Texto del ejercicio:
La crisis de la Covid-19 acercó a nuestras vidas los términos ERE y ERTE, de los que muchos no habíamos oído hablar. ¿Pero qué son exactamente y qué diferencia a estos mecanismos?

Desgraciadamente, uno de los grandes afectados de la pandemia de la Covid-19 ha sido el mundo empresarial y de dirección de empresas. Comenzamos a escuchar las siglas ERE y ERTE de manera habitual, pero muchos ni siquiera sabíamos lo que significaban, o pocas veces las habíamos oído con anterioridad. Como si fuera un mito que se hizo realidad, los ERE y los ERTE se acercaron a nuestras vidas en consecuencia de una situación que jamás habríamos imaginado.

¿Qué diferencias existen entre un ERTE y un ERE?

Ambas medidas, dicho simple y llanamente, funcionan como mecanismos para la gestión de un despido colectivo o suspensión de contratos. La principal diferencia entre uno y otro radica en el tiempo: el ERTE es temporal, mientras que el ERE es permanente. 

ERTE

ERTE responda a las siglas de Expediente de Regulación Temporal de Empleo. Con esta medida, una compañía, impulsada por una causa de fuerza mayor (como la creada por la crisis de la Covid-19), suspende el contrato de sus trabajadores. También puede reducir sus jornadas, pero todo ello de manera temporal. Muchas empresas vieron reducidos sus ingresos por falta de actividad, por lo que se encontraron en la obligación de implementar esta medida.

En España, una compañía puede solicitar un ERTE cuando tenga un mínimo de 10 empleados. Otro requisito radica en que la situación de paralización ha de afectar como mínimo a un 10% de dichos trabajadores. No cabe duda de que, en el caso de la pandemia, la situación de cuarentena afectó indistintamente a todos los trabajadores de estas empresas que no pudieron continuar operando.

En el caso de la suspensión temporal del contrato, el desempleado podrá recibir una prestación por desempleo con un beneficio de un 30% menor que su salario habitual. Cuando con el ERTE se reduce la jornada laboral habitual de un trabajador (entre un 10% y un 70%), este también puede beneficiarse de la prestación por desempleo correspondiente.

Tras la finalización del ERTE, si la situación de la compañía se reestablece, los trabajadores son admitidos de nuevo en sus puestos.

Datos de partida:

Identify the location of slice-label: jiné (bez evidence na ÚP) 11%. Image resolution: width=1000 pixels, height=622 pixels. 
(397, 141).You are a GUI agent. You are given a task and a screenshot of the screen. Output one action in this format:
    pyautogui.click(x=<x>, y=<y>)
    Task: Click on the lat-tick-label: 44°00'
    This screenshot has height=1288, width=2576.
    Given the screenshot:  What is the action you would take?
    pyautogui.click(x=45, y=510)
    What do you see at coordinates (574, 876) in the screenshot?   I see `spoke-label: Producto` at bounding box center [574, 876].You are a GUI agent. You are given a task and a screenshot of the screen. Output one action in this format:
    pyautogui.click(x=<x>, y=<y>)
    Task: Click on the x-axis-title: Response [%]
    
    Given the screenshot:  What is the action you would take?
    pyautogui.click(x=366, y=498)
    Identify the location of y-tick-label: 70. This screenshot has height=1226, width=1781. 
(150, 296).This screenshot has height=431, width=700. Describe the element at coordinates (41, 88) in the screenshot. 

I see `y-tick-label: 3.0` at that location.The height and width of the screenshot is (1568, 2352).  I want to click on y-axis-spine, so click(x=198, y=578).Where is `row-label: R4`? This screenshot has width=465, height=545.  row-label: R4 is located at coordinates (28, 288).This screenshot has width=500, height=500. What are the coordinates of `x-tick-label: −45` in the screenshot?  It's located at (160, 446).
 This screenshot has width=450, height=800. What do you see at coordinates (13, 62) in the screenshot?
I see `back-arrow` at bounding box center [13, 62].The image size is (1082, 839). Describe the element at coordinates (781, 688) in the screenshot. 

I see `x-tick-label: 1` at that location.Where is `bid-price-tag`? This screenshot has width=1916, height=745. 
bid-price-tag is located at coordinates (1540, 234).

Tareas:
- a) Vuelve a escribir el texto sobre el ERE y el ERTE desde las palabras "En España, una" hasta "pudieron continuar operando.", incluidas estas últimas, y cambia "compañía" por "empresa".
- b) Según el texto sobre el ERE y el ERTE, ¿en qué está la principal diferencia entre estas dos medidas?
Las entradas vienen de otra fuente.

Respuestas:
- a)
En España, una empresa puede solicitar un ERTE cuando tenga un mínimo de 10 empleados. Otro requisito radica en que la situación de paralización ha de afectar como mínimo a un 10% de dichos trabajadores. No cabe duda de que, en el caso de la pandemia, la situación de cuarentena afectó indistintamente a todos los trabajadores de estas empresas que no pudieron continuar operando.

- b) En el tiempo: el ERTE es temporal, mientras que el ERE es permanente.